A block of data
--- begin ---
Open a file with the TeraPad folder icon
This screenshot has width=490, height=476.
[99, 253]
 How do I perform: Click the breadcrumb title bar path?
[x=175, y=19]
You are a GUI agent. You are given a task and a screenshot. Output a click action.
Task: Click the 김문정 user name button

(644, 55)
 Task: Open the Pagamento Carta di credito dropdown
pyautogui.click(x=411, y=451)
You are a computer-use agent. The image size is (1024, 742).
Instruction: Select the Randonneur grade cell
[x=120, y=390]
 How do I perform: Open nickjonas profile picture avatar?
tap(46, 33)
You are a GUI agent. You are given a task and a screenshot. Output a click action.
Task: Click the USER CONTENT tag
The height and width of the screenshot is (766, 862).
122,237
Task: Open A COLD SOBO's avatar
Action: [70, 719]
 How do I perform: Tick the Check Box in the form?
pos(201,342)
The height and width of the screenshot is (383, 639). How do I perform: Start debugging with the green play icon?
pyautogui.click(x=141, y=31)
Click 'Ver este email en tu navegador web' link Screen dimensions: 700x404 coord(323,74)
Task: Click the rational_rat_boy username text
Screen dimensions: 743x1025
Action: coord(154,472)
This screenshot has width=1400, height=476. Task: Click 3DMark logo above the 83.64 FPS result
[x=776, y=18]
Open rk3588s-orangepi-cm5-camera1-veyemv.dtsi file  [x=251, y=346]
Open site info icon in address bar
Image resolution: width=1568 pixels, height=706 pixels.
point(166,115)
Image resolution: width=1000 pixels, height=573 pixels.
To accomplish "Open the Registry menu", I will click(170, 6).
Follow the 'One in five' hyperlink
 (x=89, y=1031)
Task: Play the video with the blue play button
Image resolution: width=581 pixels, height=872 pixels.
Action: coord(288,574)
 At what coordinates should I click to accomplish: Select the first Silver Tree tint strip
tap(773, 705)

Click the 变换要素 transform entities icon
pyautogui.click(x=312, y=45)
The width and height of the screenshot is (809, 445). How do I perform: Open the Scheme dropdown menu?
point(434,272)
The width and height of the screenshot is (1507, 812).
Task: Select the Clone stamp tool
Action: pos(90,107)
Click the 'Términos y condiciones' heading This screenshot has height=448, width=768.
--- end ---
## To be done
Copy out every line of the records above word for word, with nothing changed or left out.

## Task result
Open a file with the TeraPad folder icon
This screenshot has width=490, height=476.
[99, 253]
 How do I perform: Click the breadcrumb title bar path?
[x=175, y=19]
You are a GUI agent. You are given a task and a screenshot. Output a click action.
Task: Click the 김문정 user name button

(644, 55)
 Task: Open the Pagamento Carta di credito dropdown
pyautogui.click(x=411, y=451)
You are a computer-use agent. The image size is (1024, 742).
Instruction: Select the Randonneur grade cell
[x=120, y=390]
 How do I perform: Open nickjonas profile picture avatar?
tap(46, 33)
You are a GUI agent. You are given a task and a screenshot. Output a click action.
Task: Click the USER CONTENT tag
The height and width of the screenshot is (766, 862).
122,237
Task: Open A COLD SOBO's avatar
Action: [70, 719]
 How do I perform: Tick the Check Box in the form?
pos(201,342)
The height and width of the screenshot is (383, 639). How do I perform: Start debugging with the green play icon?
pyautogui.click(x=141, y=31)
Click 'Ver este email en tu navegador web' link Screen dimensions: 700x404 coord(323,74)
Task: Click the rational_rat_boy username text
Screen dimensions: 743x1025
Action: coord(154,472)
This screenshot has width=1400, height=476. Task: Click 3DMark logo above the 83.64 FPS result
[x=776, y=18]
Open rk3588s-orangepi-cm5-camera1-veyemv.dtsi file  [x=251, y=346]
Open site info icon in address bar
Image resolution: width=1568 pixels, height=706 pixels.
point(166,115)
Image resolution: width=1000 pixels, height=573 pixels.
To accomplish "Open the Registry menu", I will click(170, 6).
Follow the 'One in five' hyperlink
 (x=89, y=1031)
Task: Play the video with the blue play button
Image resolution: width=581 pixels, height=872 pixels.
Action: coord(288,574)
 At what coordinates should I click to accomplish: Select the first Silver Tree tint strip
tap(773, 705)

Click the 变换要素 transform entities icon
pyautogui.click(x=312, y=45)
The width and height of the screenshot is (809, 445). How do I perform: Open the Scheme dropdown menu?
point(434,272)
The width and height of the screenshot is (1507, 812).
Task: Select the Clone stamp tool
Action: pos(90,107)
Click the 'Términos y condiciones' heading This screenshot has height=448, width=768.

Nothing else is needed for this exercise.